• [YOUR OBJECTIVE]:
Reproduce the opening lines of the records exactly, up to and including the line in which "Tap the Total" occurs.

※ ※ ※

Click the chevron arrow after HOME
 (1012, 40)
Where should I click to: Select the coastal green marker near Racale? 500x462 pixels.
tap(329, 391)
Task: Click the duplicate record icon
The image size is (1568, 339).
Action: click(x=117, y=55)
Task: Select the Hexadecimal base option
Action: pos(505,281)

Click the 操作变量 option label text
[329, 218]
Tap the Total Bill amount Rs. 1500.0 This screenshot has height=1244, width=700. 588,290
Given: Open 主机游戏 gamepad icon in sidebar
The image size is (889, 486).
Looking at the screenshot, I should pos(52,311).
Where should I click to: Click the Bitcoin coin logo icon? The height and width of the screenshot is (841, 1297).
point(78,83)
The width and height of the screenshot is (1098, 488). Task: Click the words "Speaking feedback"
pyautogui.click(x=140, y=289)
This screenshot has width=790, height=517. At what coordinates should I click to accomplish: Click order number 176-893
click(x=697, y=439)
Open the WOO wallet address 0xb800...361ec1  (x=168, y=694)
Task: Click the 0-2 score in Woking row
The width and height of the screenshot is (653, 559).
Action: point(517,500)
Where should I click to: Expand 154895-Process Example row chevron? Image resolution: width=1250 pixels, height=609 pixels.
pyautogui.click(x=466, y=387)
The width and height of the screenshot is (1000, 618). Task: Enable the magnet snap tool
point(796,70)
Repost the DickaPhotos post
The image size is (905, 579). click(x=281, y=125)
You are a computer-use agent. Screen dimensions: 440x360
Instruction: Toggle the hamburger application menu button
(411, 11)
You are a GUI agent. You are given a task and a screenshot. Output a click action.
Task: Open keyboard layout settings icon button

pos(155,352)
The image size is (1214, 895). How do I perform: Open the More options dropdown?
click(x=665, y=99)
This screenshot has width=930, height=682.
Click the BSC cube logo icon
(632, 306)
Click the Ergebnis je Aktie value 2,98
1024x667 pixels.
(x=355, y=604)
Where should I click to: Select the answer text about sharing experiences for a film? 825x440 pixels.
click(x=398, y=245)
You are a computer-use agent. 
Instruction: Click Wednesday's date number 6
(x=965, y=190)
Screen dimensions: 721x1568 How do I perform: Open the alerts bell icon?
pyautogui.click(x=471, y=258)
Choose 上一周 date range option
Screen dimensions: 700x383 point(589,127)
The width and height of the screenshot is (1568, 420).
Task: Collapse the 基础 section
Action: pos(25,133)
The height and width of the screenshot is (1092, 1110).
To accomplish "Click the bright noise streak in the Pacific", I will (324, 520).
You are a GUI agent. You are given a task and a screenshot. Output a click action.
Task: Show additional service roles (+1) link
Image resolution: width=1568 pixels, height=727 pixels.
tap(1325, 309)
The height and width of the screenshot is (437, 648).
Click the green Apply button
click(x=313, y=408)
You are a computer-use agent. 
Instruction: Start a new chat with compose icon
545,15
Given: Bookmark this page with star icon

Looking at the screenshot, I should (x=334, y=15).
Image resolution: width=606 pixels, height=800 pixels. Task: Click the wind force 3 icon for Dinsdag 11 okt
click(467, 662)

※ ※ ※

• [SOLUTION TO THIS TASK]:
Click the chevron arrow after HOME
 (1012, 40)
Where should I click to: Select the coastal green marker near Racale? 500x462 pixels.
tap(329, 391)
Task: Click the duplicate record icon
The image size is (1568, 339).
Action: click(x=117, y=55)
Task: Select the Hexadecimal base option
Action: pos(505,281)

Click the 操作变量 option label text
[329, 218]
Tap the Total Bill amount Rs. 1500.0 This screenshot has height=1244, width=700. 588,290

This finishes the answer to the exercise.